WHAT YOU NEED TO DO:
Please output exactly the part of the records below that opens with the line containing "Europe & Central Asia (31, 2423)" and closes with the line containing "About Us (14, 2385)", both lines included, and nothing else.
···
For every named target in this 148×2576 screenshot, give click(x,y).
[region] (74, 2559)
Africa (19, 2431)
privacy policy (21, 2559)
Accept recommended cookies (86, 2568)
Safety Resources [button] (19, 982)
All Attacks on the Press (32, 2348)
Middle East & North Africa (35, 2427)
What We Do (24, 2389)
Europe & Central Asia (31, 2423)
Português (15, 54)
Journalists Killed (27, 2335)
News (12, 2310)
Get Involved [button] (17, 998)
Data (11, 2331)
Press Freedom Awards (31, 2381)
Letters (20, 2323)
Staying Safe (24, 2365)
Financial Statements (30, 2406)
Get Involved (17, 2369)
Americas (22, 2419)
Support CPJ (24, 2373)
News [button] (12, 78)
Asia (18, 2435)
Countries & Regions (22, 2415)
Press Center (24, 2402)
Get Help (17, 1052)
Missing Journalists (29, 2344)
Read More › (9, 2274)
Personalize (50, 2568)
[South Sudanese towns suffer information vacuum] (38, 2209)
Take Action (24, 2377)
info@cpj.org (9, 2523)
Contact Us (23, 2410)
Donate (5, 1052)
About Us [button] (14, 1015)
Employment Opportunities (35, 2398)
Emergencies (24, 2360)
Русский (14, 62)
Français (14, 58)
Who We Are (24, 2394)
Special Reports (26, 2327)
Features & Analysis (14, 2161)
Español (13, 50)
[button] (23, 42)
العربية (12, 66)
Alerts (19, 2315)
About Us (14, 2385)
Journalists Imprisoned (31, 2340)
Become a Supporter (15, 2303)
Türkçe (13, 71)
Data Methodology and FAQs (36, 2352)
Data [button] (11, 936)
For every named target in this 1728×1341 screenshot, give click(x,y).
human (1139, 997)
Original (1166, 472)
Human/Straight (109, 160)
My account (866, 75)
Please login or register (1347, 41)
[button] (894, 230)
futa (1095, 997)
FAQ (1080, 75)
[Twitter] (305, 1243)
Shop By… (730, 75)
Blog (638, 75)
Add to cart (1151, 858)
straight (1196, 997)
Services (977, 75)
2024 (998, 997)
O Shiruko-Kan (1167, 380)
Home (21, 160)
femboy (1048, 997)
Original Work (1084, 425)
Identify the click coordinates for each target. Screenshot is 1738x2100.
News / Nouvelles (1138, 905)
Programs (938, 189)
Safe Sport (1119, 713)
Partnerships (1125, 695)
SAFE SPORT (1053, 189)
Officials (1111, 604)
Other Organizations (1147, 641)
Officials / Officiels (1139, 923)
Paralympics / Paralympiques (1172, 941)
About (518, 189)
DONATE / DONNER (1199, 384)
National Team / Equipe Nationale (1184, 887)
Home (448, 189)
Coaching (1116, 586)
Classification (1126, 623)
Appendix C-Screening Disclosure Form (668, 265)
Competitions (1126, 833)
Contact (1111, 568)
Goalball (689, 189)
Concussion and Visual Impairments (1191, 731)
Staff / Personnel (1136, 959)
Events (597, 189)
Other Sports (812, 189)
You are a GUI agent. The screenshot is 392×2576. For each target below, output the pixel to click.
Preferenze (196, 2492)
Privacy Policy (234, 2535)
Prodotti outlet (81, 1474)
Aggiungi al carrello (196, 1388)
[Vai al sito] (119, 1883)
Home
···
TASK RESPONSE:
Europe & Central Asia (31, 2423)
Português (15, 54)
Journalists Killed (27, 2335)
News (12, 2310)
Get Involved [button] (17, 998)
Data (11, 2331)
Press Freedom Awards (31, 2381)
Letters (20, 2323)
Staying Safe (24, 2365)
Financial Statements (30, 2406)
Get Involved (17, 2369)
Americas (22, 2419)
Support CPJ (24, 2373)
News [button] (12, 78)
Asia (18, 2435)
Countries & Regions (22, 2415)
Press Center (24, 2402)
Get Help (17, 1052)
Missing Journalists (29, 2344)
Read More › (9, 2274)
Personalize (50, 2568)
[South Sudanese towns suffer information vacuum] (38, 2209)
Take Action (24, 2377)
info@cpj.org (9, 2523)
Contact Us (23, 2410)
Donate (5, 1052)
About Us [button] (14, 1015)
Employment Opportunities (35, 2398)
Emergencies (24, 2360)
Русский (14, 62)
Français (14, 58)
Who We Are (24, 2394)
Special Reports (26, 2327)
Features & Analysis (14, 2161)
Español (13, 50)
[button] (23, 42)
العربية (12, 66)
Alerts (19, 2315)
About Us (14, 2385)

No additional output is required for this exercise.